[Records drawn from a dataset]

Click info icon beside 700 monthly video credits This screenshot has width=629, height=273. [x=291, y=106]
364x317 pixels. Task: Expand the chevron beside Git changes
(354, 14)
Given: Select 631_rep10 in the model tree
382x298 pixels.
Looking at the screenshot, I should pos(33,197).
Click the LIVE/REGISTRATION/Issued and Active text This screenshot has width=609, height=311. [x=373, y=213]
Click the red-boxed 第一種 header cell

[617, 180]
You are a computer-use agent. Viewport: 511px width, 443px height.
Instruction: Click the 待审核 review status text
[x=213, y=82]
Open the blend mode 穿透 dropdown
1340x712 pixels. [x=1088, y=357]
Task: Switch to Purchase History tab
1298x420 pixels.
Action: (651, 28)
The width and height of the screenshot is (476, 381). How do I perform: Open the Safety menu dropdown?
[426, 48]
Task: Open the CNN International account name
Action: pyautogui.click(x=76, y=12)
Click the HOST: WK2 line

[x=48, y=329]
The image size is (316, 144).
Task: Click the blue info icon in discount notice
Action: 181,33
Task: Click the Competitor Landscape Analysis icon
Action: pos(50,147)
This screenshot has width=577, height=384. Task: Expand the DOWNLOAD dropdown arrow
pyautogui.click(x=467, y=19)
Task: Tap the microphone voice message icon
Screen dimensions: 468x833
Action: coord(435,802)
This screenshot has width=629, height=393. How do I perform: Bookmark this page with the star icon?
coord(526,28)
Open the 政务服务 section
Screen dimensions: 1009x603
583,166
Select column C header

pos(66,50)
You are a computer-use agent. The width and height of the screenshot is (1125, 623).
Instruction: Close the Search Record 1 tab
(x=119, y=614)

# Task goal:
Exact repetition of every entry in the data is required.

# Reply:
Click info icon beside 700 monthly video credits This screenshot has width=629, height=273. [x=291, y=106]
364x317 pixels. Task: Expand the chevron beside Git changes
(354, 14)
Given: Select 631_rep10 in the model tree
382x298 pixels.
Looking at the screenshot, I should pos(33,197).
Click the LIVE/REGISTRATION/Issued and Active text This screenshot has width=609, height=311. [x=373, y=213]
Click the red-boxed 第一種 header cell

[617, 180]
You are a computer-use agent. Viewport: 511px width, 443px height.
Instruction: Click the 待审核 review status text
[x=213, y=82]
Open the blend mode 穿透 dropdown
1340x712 pixels. [x=1088, y=357]
Task: Switch to Purchase History tab
1298x420 pixels.
Action: (651, 28)
The width and height of the screenshot is (476, 381). How do I perform: Open the Safety menu dropdown?
[426, 48]
Task: Open the CNN International account name
Action: pyautogui.click(x=76, y=12)
Click the HOST: WK2 line

[x=48, y=329]
The image size is (316, 144).
Task: Click the blue info icon in discount notice
Action: 181,33
Task: Click the Competitor Landscape Analysis icon
Action: pos(50,147)
This screenshot has width=577, height=384. Task: Expand the DOWNLOAD dropdown arrow
pyautogui.click(x=467, y=19)
Task: Tap the microphone voice message icon
Screen dimensions: 468x833
Action: coord(435,802)
This screenshot has width=629, height=393. How do I perform: Bookmark this page with the star icon?
coord(526,28)
Open the 政务服务 section
Screen dimensions: 1009x603
583,166
Select column C header

pos(66,50)
You are a computer-use agent. The width and height of the screenshot is (1125, 623).
Instruction: Close the Search Record 1 tab
(x=119, y=614)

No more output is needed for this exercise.